Objective: Convert everything from the start of the rows down to the line containing "[x=105, y=484]" into a two-column CSV with the headers instruction and action. Write one CSV line per row, putting its text and its answer each in one quoted field and replacing line breaks with spaces.

Input material:
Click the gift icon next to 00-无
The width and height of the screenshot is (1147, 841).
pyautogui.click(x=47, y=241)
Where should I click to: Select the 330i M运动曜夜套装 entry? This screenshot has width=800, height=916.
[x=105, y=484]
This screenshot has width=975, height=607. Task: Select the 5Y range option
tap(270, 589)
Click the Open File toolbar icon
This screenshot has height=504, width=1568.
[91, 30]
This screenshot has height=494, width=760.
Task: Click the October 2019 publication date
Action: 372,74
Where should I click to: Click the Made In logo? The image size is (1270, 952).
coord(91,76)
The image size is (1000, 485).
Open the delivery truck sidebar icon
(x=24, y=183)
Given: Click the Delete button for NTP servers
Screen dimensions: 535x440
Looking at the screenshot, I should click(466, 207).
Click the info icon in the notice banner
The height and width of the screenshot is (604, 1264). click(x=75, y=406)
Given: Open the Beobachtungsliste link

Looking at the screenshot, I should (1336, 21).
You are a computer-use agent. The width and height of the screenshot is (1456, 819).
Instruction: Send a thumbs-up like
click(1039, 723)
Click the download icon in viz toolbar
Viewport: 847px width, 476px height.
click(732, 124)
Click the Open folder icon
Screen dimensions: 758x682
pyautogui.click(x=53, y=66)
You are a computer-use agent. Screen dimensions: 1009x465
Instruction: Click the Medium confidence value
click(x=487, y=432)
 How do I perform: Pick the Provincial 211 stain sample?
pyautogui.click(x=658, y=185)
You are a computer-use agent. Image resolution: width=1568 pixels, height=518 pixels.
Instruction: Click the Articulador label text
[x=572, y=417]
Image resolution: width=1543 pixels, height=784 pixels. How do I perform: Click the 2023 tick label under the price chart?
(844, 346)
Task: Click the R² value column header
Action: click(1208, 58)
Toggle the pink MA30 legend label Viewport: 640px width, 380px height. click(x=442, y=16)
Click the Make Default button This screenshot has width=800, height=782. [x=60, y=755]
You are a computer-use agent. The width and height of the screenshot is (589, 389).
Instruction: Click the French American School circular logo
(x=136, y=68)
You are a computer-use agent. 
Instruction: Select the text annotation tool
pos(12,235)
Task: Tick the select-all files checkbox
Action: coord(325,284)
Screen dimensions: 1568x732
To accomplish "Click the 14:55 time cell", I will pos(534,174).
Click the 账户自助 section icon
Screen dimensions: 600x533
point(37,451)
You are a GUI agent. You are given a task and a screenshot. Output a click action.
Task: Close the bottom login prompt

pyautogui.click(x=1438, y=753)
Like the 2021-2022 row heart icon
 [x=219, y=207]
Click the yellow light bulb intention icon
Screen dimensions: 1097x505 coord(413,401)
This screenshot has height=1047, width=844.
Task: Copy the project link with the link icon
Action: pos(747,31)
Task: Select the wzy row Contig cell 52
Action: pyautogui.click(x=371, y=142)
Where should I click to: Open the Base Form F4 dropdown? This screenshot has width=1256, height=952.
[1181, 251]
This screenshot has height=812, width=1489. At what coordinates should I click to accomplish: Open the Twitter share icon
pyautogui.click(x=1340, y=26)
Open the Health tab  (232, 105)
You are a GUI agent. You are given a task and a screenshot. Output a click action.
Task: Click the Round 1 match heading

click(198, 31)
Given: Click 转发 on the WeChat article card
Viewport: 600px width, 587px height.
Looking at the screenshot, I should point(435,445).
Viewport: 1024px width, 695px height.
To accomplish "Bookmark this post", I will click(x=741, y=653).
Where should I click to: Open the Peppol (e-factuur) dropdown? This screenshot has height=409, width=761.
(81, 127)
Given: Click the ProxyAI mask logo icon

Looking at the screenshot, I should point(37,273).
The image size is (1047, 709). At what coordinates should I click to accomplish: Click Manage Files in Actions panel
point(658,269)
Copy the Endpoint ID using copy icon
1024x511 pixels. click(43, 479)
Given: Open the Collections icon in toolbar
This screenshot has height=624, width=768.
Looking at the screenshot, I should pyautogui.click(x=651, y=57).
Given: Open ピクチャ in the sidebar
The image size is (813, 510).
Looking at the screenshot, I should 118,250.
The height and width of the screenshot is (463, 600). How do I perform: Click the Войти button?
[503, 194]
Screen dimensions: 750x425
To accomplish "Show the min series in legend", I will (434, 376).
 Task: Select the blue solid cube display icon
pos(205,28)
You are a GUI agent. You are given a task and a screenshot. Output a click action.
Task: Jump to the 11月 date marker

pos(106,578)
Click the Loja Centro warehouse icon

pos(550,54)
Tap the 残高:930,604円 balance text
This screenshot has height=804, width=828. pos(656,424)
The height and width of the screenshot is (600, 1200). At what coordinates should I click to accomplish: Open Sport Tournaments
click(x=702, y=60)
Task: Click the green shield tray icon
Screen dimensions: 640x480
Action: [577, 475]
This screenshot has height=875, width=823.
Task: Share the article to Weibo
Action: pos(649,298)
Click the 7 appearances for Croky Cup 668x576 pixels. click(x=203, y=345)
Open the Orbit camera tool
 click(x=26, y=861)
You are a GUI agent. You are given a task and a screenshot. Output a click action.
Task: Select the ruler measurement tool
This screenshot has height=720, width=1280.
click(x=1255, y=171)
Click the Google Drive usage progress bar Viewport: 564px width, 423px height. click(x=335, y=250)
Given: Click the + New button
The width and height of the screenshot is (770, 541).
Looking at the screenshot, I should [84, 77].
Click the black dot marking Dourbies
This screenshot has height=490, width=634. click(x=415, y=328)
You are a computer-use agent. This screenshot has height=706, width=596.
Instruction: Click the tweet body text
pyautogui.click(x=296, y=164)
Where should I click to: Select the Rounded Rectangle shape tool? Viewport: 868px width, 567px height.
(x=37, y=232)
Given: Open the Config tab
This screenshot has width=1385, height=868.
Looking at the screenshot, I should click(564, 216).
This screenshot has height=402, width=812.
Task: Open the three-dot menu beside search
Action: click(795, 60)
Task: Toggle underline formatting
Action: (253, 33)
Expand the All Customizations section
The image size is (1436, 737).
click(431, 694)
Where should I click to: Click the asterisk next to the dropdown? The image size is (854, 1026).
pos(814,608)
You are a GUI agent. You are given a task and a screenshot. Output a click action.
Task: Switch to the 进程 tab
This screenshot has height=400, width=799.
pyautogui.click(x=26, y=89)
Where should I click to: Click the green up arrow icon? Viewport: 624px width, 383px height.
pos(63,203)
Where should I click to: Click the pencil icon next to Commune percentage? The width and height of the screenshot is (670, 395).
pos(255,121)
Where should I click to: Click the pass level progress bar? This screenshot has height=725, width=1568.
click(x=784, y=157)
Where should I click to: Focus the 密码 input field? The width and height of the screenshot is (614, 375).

Final answer:
instruction,action
"Click the gift icon next to 00-无 The width and height of the screenshot is (1147, 841).","pyautogui.click(x=47, y=241)"
"Where should I click to: Select the 330i M运动曜夜套装 entry? This screenshot has width=800, height=916.","[x=105, y=484]"